Every VP of Growth from fast-growing SaaS companies firmly believe in experimenting and moving fast from A to B. It is the ultimate key to organic growth. Can't disagree with the statement. Although, many people from inbound marketers to founders find the advice very vague and don't understand where to start.

What are those magical key metrics everybody talks about? Somehow the popularity of few of them like CAC and LTV is overvalued and maybe these two metrics won't work for your company at the current business cycle.

The following analogy represents a problem we face on a daily basis:

  • Imagine that you came to see a doctor. And she measured your temperature, took a blood test, sent you to MRI. After all the tests, she then confirmed: "Well, yes, you have a high temperature, let me prescribe pills."
  • After it turned out that the thermometer was broken, and you were absolutely healthy. Moreover, you've just spent a lot of time and money on unnecessary tests.  
  • OR your knee hurts, and you are being treated for high temperature - because it is higher than the average! And in general, they said that everyone's temperature should be measured, which automatically makes it a necessary procedure for everyone.  

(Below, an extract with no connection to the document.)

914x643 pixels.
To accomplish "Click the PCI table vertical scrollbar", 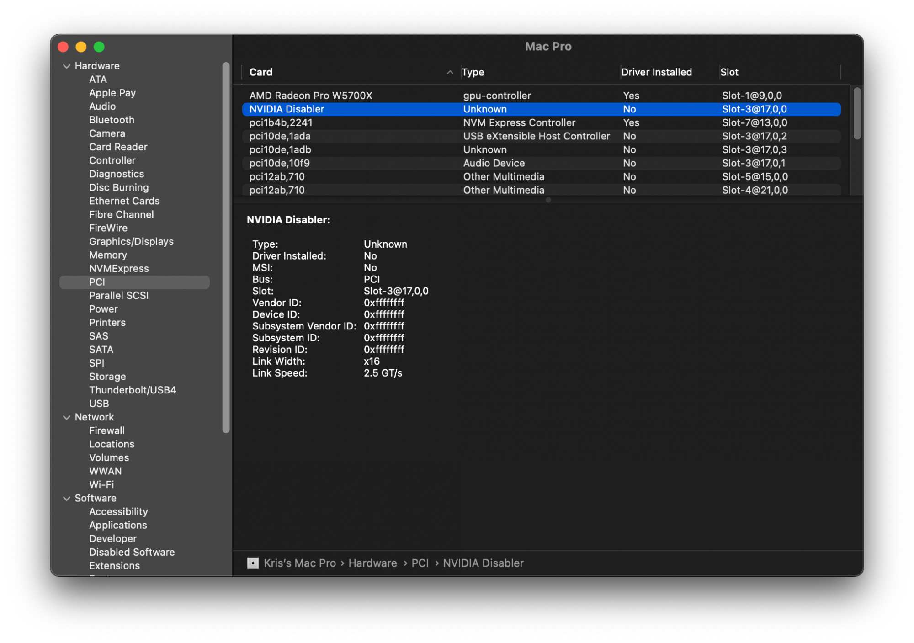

These situations sound so absurd in the medicine world, why do you think people in SaaS treat "illnesses" and company "health check-up" differently?

This is an article for teams who want to make intelligent decisions and move from strategies and tactics that don't work and find the ones that would ultimately grow your businesses.

Even if your company is already tracking key metrics, this article will help you to learn whether you need to switch your priorities or confirm that you are on the right track.  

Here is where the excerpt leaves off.